[begin Listed entries]

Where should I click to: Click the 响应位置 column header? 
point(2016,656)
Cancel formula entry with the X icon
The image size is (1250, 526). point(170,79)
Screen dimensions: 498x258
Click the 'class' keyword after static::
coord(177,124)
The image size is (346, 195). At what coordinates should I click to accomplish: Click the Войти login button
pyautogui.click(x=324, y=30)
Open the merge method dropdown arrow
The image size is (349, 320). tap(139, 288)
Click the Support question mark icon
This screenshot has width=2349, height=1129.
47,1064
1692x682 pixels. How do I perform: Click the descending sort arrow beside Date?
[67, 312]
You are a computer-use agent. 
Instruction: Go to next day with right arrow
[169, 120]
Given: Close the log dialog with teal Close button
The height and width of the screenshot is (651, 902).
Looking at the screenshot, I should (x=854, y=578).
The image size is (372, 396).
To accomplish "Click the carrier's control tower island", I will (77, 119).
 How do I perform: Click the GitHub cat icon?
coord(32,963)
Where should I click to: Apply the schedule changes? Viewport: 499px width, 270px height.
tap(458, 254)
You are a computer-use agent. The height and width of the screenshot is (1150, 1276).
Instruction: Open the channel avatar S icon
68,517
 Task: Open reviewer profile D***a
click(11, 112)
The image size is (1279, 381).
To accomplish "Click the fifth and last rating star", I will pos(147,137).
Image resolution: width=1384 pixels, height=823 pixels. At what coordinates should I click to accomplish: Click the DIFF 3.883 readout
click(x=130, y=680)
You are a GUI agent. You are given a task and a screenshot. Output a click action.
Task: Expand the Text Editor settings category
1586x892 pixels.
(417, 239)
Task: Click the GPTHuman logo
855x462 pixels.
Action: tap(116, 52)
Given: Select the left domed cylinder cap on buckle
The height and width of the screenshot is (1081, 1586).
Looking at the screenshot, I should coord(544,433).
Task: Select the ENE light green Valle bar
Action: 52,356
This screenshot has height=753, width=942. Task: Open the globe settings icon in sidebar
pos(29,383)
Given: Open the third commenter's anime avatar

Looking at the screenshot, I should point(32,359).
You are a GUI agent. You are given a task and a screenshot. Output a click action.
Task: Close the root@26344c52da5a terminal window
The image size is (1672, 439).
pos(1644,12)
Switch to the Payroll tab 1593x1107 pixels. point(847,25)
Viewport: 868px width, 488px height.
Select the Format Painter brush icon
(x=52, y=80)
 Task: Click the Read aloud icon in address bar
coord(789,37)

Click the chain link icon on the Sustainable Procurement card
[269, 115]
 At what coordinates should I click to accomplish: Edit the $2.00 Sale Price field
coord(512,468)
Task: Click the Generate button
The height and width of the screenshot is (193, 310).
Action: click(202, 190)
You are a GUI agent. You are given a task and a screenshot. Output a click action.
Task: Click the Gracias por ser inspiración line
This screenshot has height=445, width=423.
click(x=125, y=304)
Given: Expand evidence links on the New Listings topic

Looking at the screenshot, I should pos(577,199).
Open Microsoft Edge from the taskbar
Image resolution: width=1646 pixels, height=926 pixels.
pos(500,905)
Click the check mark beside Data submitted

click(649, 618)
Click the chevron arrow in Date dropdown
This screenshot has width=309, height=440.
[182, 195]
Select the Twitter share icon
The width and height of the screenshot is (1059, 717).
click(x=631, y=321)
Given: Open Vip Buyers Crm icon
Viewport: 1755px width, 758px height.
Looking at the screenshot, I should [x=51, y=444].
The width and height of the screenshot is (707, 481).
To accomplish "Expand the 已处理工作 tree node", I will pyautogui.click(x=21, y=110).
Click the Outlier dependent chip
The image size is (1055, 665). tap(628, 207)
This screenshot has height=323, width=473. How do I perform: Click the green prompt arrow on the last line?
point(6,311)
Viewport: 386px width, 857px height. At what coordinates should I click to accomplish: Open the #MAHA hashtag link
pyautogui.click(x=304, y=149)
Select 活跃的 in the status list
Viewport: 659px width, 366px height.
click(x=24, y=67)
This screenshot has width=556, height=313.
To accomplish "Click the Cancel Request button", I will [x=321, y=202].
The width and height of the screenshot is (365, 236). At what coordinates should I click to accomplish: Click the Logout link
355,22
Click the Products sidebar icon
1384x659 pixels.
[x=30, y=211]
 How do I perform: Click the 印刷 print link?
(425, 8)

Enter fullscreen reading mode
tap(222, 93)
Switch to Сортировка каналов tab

[end Listed entries]

# Exercise aim
Locate each line in the records that contains the string "sidebar" and copy those lines out in full. Treat case as significant when matching.

# Task response
This screenshot has height=753, width=942. Task: Open the globe settings icon in sidebar
Click the Products sidebar icon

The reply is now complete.